本記事では、太陽フレアが引き起こす問題や、それに対する対策、さらに宇宙天気を調べる方法について詳しく解説します。
宇宙天気災害って何?
宇宙天気災害とは、太陽の活動により宇宙環境が変化し、電波の妨害や衛星障害などさまざまな被害がでる災害のことです。
宇宙天気災害以外にも「宇宙天気現象」とも呼ばれています。
太陽の活動にはさまざまな種類がありますが、中でも宇宙天気災害との関係が深い現象の1つとして太陽フレアが挙げられます。
近年、太陽フレアによる被害が多発しており、深刻な問題となっています。
太陽フレアはどのようにして起こるのか?
太陽フレアとは、太陽の表面にある黒点周辺で起こる大規模な爆発現象です。
大規模なものは水素爆弾100万個分にも匹敵するエネルギーを放出します。
これを電力に換算すると、一度の大規模な爆発で全人類が使用する数十万年分に相当するエネルギーが放出されるレベルです。

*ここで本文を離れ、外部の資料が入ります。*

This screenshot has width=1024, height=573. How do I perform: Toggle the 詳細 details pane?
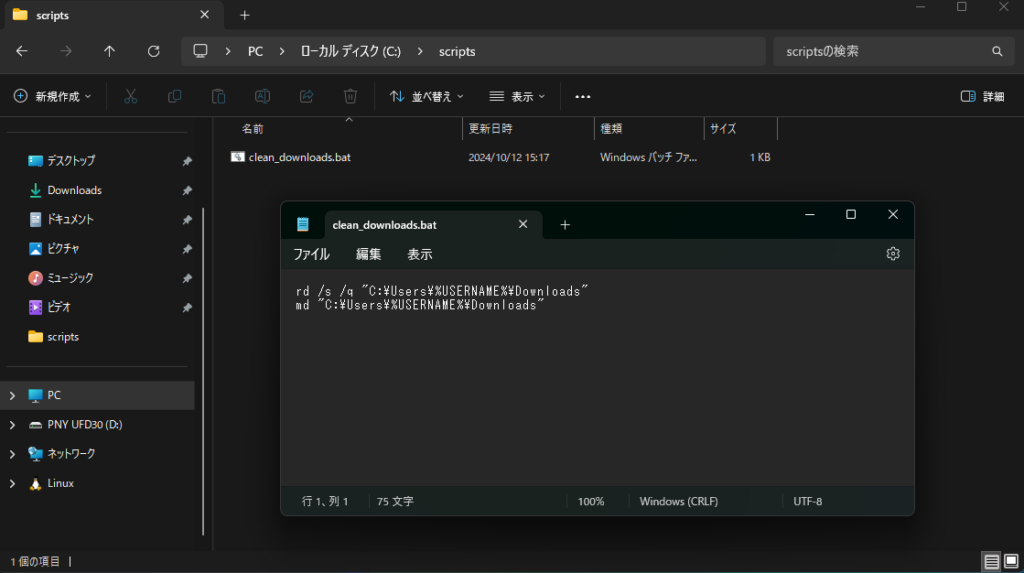pos(982,96)
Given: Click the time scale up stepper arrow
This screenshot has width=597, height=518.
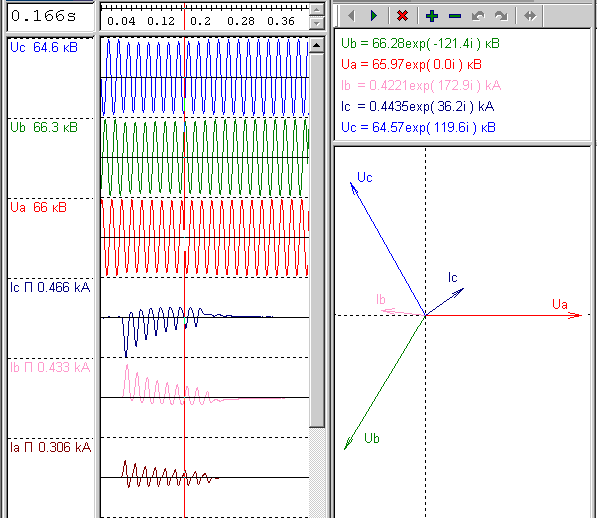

太陽フレアの発生メカニズムは明らかになっていない点が多いものの、その発生は太陽の表面に現れる黒点を構成する強い磁場と深い関係があるとされています。
太陽フレアによる災害の例について
ここでは、主な太陽フレアによる災害例を紹介します。
1989年 | カナダのケベック州で大規模停電が発生。およそ600万人に影響があった。 |
1991年 | 放送衛星「ゆり3号 a」の太陽電池が劣化。放送可能な衛星テレビチャンネル数が減少する事態に。 |
2000年 | 観測衛星「あすか」が制御不能。 |
2003年 | スウェーデンで停電。およそ5万人に影響があった。観測衛星「みどり 2 号」との通信を断念。 |
2012年 | コロナ質量放出(CME)を観測。地球への影響はなかった。 |
2017年 | 日本で使用されるカーナビやスマートフォンのGPS衛星測位精度が劣化していることを確認。カリブ海で無線通信の障害が発生。南米において航空機の通信が約90分間中断した。 |
2022年 | 衛星インターネットサービス『スターリンク』の約40基の衛星が打ち上げ直後に動作不能。 |
参照:宇宙天気現象とその災害対策の現状|国立国会図書館 調査と情報―ISSUE BRIEF―
今後このような宇宙天気災害の被害を受けると、社会情勢がパニックになるといわれています。
宇宙天気災害がもたらす3つの影響について
宇宙天気災害には、下記の3つの影響をもたらしています。
- 電波障害
- 衛星および送電線への影響
- 宇宙飛行士の放射線被ばく
それぞれ解説します。
電波障害
1つ目は、電波障害です。
太陽フレアの発生により紫外線やX線の電磁波が地球に届きます。
そうすると電磁波などの電波を妨げ、通信などに影響を及ぼす恐れがあります。
- 船舶・航空機無線
- 短波通信、短波放送
- 防災無線、FM放送の障害
船舶・航空機無線に障害が起きた際は、運休や遅延などにより物流が滞るほか、防災無線が使えなければ危険を察知できません。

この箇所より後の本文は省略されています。